*Work instruction*:
All of the data that follows should be retyped exactly, please, except the pictures.

Stored items:
▼

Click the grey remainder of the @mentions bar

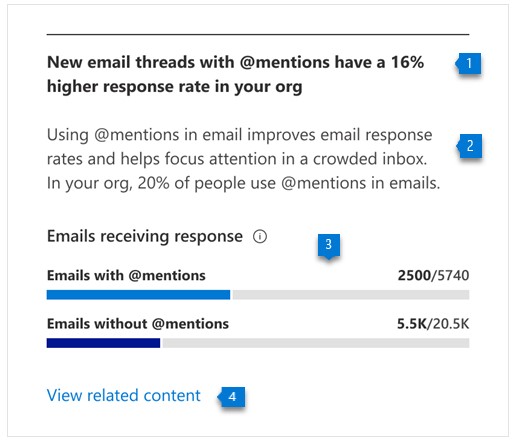click(351, 295)
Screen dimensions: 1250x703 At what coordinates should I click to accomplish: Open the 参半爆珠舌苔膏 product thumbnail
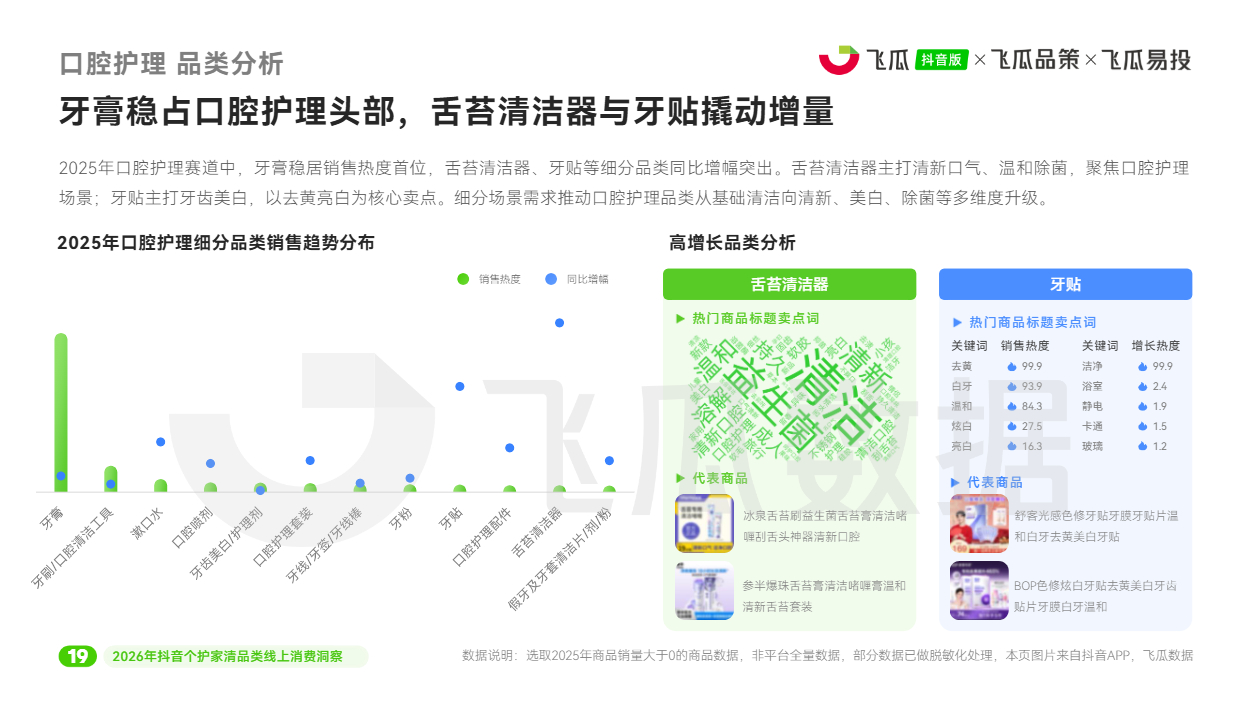[x=704, y=591]
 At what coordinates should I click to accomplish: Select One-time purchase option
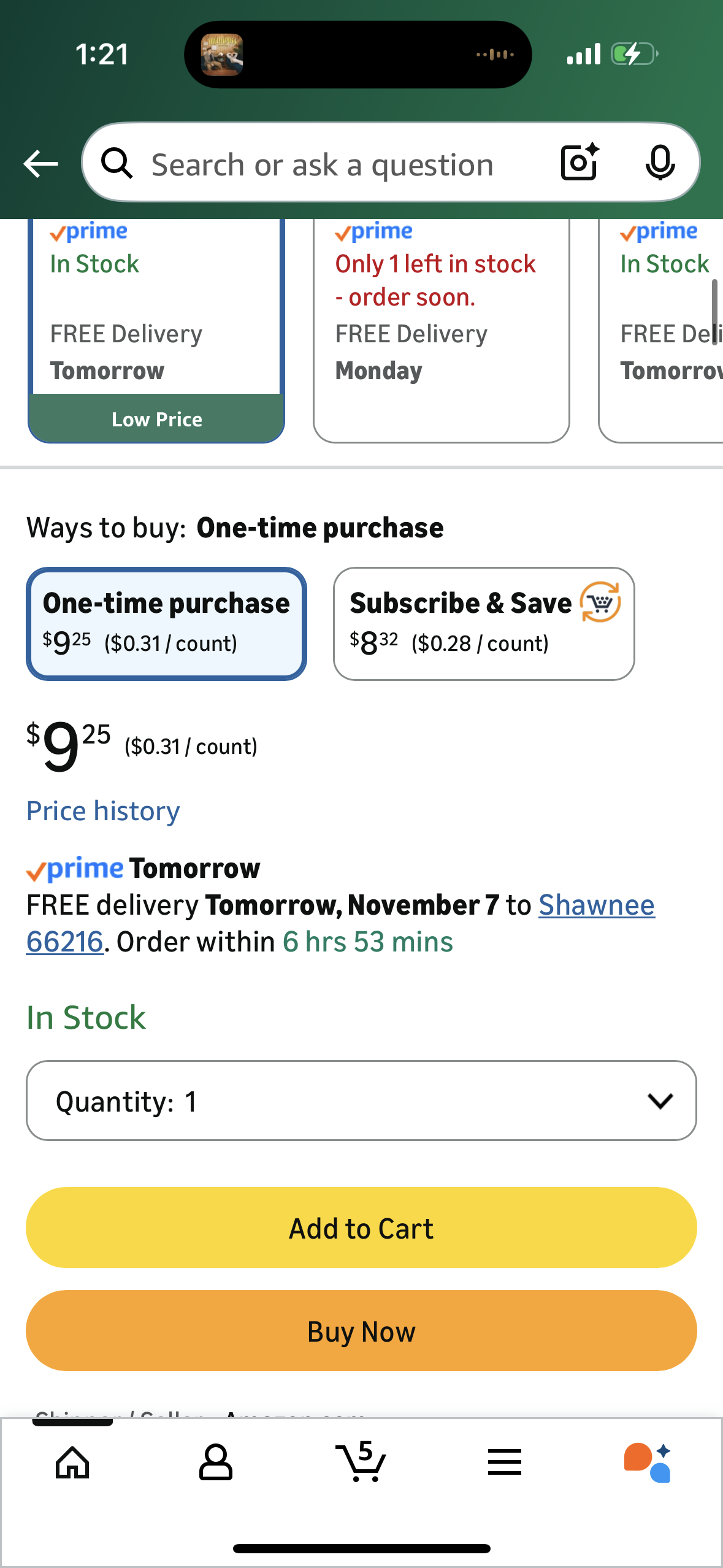166,623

▲

*Exercise answer*:
Click the grey remainder of the @mentions bar

click(351, 295)
Screen dimensions: 1250x703 At what coordinates should I click to accomplish: Open the 参半爆珠舌苔膏 product thumbnail
[x=704, y=591]
 At what coordinates should I click to accomplish: Select One-time purchase option
166,623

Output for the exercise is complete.